L’affaire vient d’être révélée à la faveur d’une enquête de la section de recherche de la Gendarmerie nationale qui se poursuit toujours. Tout a commencé par une simple arrestation de deux personnes, en l’occurrence, A. G. et B. S. à la cité Sonatiba, à Tébessa, en possession de deux cartes d’immatriculation falsifiées.

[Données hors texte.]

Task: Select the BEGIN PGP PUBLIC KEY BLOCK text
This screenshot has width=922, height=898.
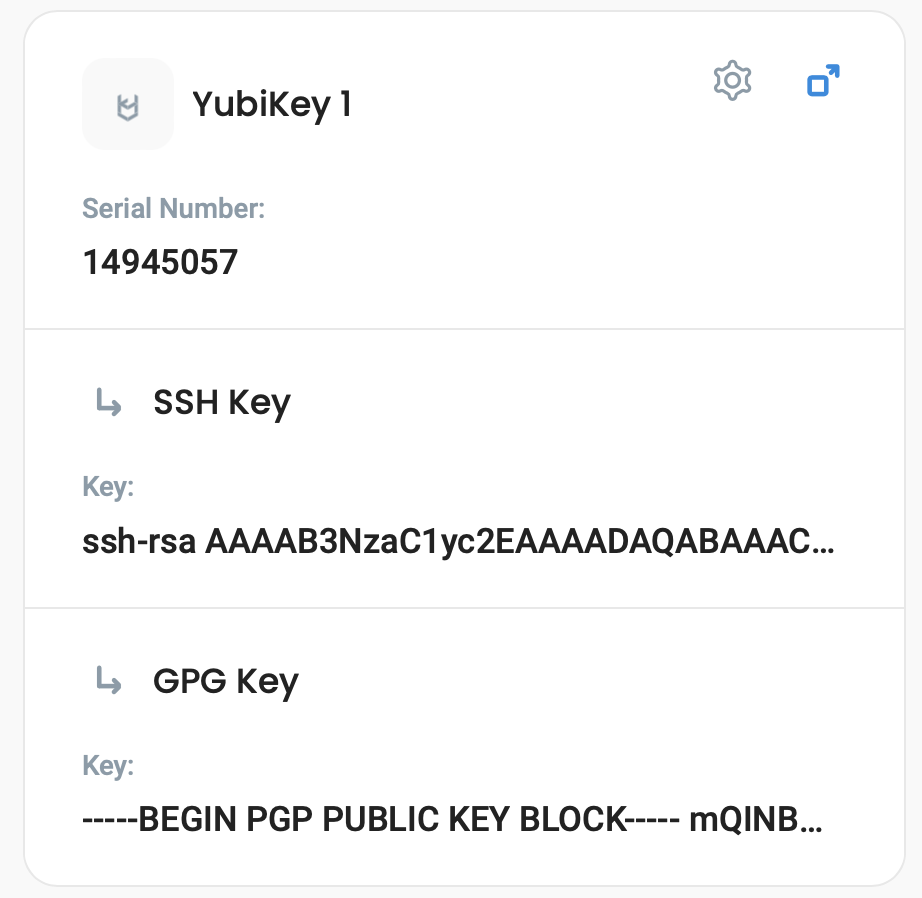Action: pos(382,821)
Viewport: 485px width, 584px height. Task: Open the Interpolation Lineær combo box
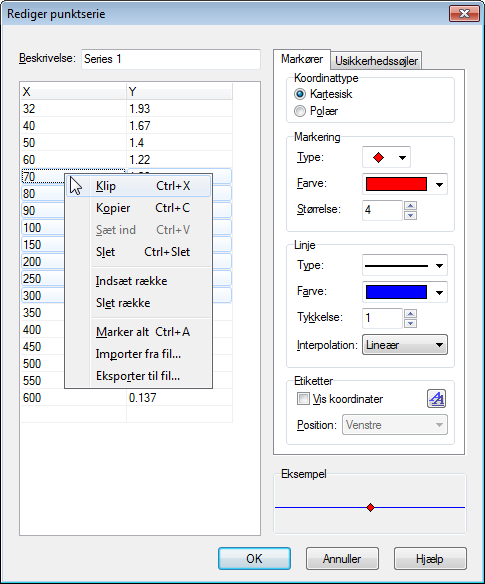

Selon notre source, les investigations poursuivies avec les deux personnes arrêtées ont révélé que ces documents avaient été réalisés par le nommé A. G. Ainsi, après leur exploration, les gendarmes enquêteurs, munis d’un mandat de perquisition, ont récupéré dans le domicile de ce dernier deux cartes d’identité nationale, trois permis de   conduire, une carte de circulation temporaire (carte jaune), une carte d’immatriculation et une déclaration de vente vierge portant le cachet de l’APC de Zéralda (Alger).

Plus grave encore, A. G. a déclaré aux gendarmes enquêteurs qu’il avait reçu les deux cartes grises falsifiées auprès d’une 3e personne, demeurant à Bakaria (Tébessa). Identifié, le mis en cause sera arrêté. Il s’agit du faussaire A. D., 35 ans. La perquisition effectuée dans son domicile s’est soldée par la saisie des documents falsifiés et des cachets contrefaits et du matériel informatique servant à la falsification. Mais pas n’importe quels documents. Selon notre source, il s’agit de trois cartes d’immatriculation, six permis de conduire, dont un scanné, cinq livrets de famille, trois cartes d’identité nationale, dont deux en langue française, deux copies de permis de conduire dont un italien, trois cartes d’adhérent à l’Organisation nationale des moudjahidine (ONM), trois cartes d’adhérent de l’Union nationale des agriculteurs algériens (UNAA), trois récépissés de transit des Douanes algériennes, deux copies d’extrait de registre du commerce, huit ordonnances vierges portant la griffe d’un médecin et délivrées par l’hôpital d’El-Aouinet, trois fiches de résidence vierge, onze extraits de naissance vierge cachés et signés, sept procurations de véhicule, deux passeports (algérien et tunisien), deux cachets secs au nom de la Drag de la wilaya d’Alger, un cachet rectangulaire au nom des Douanes algériennes, deux cachets rectangulaires au nom des Douanes tunisiennes, un cachet rond au nom de la PAF du poste de Ras El-Ayoune et deux micro-ordinateurs.

Un véritable arsenal de faux documents aussi sensibles les uns que les autres et qui ont sans doute induit en erreur des citoyens, certes, mais qui ont permis aux trafiquants de tous bords de voyager, de transiter aux frontières et de vendre des véhicules avec de faux papiers.

L’enquête se poursuit, indique notre source, afin de tenter d’identifier le reste de ce réseau qui a longtemps sévi.